Sketching out a comprehensive plan for diagnostic state tests is beyond the scope of this essay, but English Language Proficiency (ELP) testing may provide some useful lessons. As shown in Table 2, even states requesting waivers from various ESSA requirements for testing in math, ELA, and science typically requested at most minor waivers from ESSA’s ELP requirements. On the one hand, this may reflect a belief that such requests would not be granted, or the absence of a strong political constituency opposed to ELP testing in the way that teachers’ unions and many families oppose subject testing. On the other hand, the lack of a strong anti- ELP testing constituency is arguably a sign of political support for ELP testing in its own right.
Another possibility, then, is that ELP testing is genuinely more popular than other forms of statewide standardized testing. That could be because ELP testing has institutionalized popular diagnostic uses in a way that other types of statewide standardized testing have not. In our experience, stakeholders generally believe that ELP results are at least somewhat credible signals of important student skills and can be used to classify students as needing specific kinds of productive interventions (viz., English learner services). In other words, because it can provide timely, credible information that specific educators are expected to use in specific ways, ELP testing policy may have developed robust political and institutional support in a way that other aspects of state and federal testing policy have not.
We encourage policymakers to think carefully, explicitly, and publicly about how they have tailored their standardized testing policies to achieve various diagnostic, research, and accountability objectives.
The COVID-19 pandemic has heightened the salience of pre-existing concerns that administering statewide standardized tests is not worth it, even as it has heightened concerns that many students need substantial interventions to address lost learning opportunities and that gaps have widened. We encourage policymakers to think carefully, explicitly, and publicly about how they have tailored their standardized testing policies to achieve various diagnostic, research, and accountability objectives. This will help to ensure that standardized tests have benefits for more schools and students and will bolster fragile political support for statewide tests.

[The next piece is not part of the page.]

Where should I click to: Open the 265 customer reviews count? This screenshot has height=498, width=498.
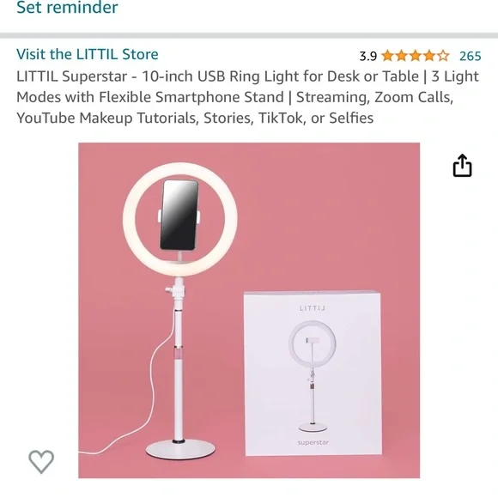click(471, 56)
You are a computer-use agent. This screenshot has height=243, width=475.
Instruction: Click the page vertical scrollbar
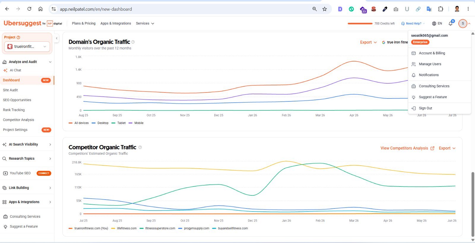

2 For a more expansive discussion of the various uses of tests, see Ho (2014).
3 State test results, for instance, often take several months to make it into the hands of educators or families, impeding the use of testing to help individual students (Marsh et al., 2006).
4 Of course, the decision to request waivers reflects complex political dynamics. Additionally, we have information only on observed waiver requests, which might reflect informal (and unobserved) negotiations with USDOE and suppositions by policymakers about what is likely to be approved.
5 In a few cases states modified requests over time, such as Colorado’s initial request to eliminate science testing, which was later modified to administer science tests in grades 8 and 11.
6 Moreover, only 36 states requested the separate but guaranteed (for approval) “Accountability and School-Level Identification” waivers, which eliminate requirements that 95% of eligible students be tested and that results be used to differentiate schools.
7 See Section 1112(e)(1)(B) of: https://www.k12.wa.us/sites/default/files/public/assessment/statetesting/pubdocs/WA_Smarter_HS_samplescorereport.pdf
8 For more about the content and format of reports that go to families, see Goodman and Hambelton (2004).